Will da clases a niños de aldeanos para ayudar a pagar las deudas de su padre. Un día conoce a Agnes, una extraña mujer conectada con la naturaleza, que cuida de un halcón. Ambos se enamoran y, tras quedar Agnes embarazada, contraen matrimonio, pese a la falta de sintonía entre sus respectivas familias.

El arte como catarsis

Dejando a un lado las expectativas generadas por esta película, descubro desde el principio un film muy bien rodado y visualmente armonioso. Esto último me lo esperaba de Chloé Zhao, quien también ha conseguido un largometraje muy consistente tomando como base una novela de Maggie O’Farrell, trasladada al guion por Zhao con la colaboración de la autora del libro.

Hamnet es una ficción sobre la vida familiar de William Shakespeare, de la que no se sabe demasiado, así es que esta versión no puede considerarse propiamente biográfica. Se trata de una adaptación áspera a la vez que sensitiva, donde la tragedia nos da poco respiro. Incluso en algún momento familiar, que invitaría a una mayor alegría, predomina un tono apagado.

La historia nos muestra la distancia entre Agnes y Will: ella no quiere separase de la naturaleza que rodea su hogar en una zona rural, mientras él pasa la mayor parte del tiempo en Londres. Su distancia, también afectiva, deriva en diferentes modos de afrontar el duelo tras el fallecimiento de su hijo Hamnet, cuya pérdida es el núcleo de la trama.

Lo que he visto de Chloé Zhao me genera sensaciones encontradas.
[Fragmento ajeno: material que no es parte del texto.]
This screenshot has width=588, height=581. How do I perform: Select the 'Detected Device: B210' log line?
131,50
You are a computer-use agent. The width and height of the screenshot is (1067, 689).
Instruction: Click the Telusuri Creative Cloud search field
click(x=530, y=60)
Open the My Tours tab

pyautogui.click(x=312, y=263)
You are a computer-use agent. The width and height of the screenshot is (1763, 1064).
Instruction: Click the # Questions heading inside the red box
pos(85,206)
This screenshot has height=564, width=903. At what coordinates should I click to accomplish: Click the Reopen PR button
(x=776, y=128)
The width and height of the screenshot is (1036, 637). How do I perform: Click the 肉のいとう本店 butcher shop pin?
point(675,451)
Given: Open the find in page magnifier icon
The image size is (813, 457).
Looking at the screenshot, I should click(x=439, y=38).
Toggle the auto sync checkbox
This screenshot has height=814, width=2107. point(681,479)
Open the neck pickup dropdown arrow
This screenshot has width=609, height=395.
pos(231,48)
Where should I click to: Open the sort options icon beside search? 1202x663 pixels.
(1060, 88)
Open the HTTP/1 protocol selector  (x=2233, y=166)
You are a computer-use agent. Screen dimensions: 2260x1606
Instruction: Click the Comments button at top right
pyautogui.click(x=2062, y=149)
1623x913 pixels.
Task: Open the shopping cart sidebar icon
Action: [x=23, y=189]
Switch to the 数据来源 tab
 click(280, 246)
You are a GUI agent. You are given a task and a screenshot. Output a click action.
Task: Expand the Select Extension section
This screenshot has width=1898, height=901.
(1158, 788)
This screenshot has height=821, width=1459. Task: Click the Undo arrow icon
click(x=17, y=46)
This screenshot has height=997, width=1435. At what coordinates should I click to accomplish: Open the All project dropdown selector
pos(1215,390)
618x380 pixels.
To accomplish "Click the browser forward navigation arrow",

Y es lo que me sucede con esta película, que me resulta absorbente, pero por otro lado me siento alejado de su espiritualidad pagana. Más que nada por un misticismo, ligado a la naturaleza, que la directora ya desplegaba en Nomadland y que no sé dónde me lleva más allá de lo sensorial. A través del personaje de Agnes, de la que se dice que es hija de una bruja del bosque, se introducen elementos esotéricos.

Shakespeare es en esta adaptación un secundario de su esposa Agnes, la verdadera protagonista. Paul Mescal hace una buena interpretación del dramaturgo, sin embargo, el alma de la película es Jessie Buckley como Agnes, no solo por el peso de su personaje, sino porque encarna con total convicción a una mujer con carácter, a veces histérica y otras vulnerable. En los primeros planos del rostro de la actriz se palpa la enorme intensidad dramática que aporta a su papel.

En esta historia el arte propicia una catarsis para sanar el dolor. La escenificación de Hamlet sirve para explorar la pérdida e indagar en la frontera entre la vida y la muerte. El film comparte con Shakespeare in Love un clímax teatral que eleva el nivel del conjunto de forma notable. Sus referencias paganas me distancian de lo que veo, pero conecto con la parte humana, porque contiene una emoción tan auténtica que no puedo apartar los ojos de la pantalla durante dos horas.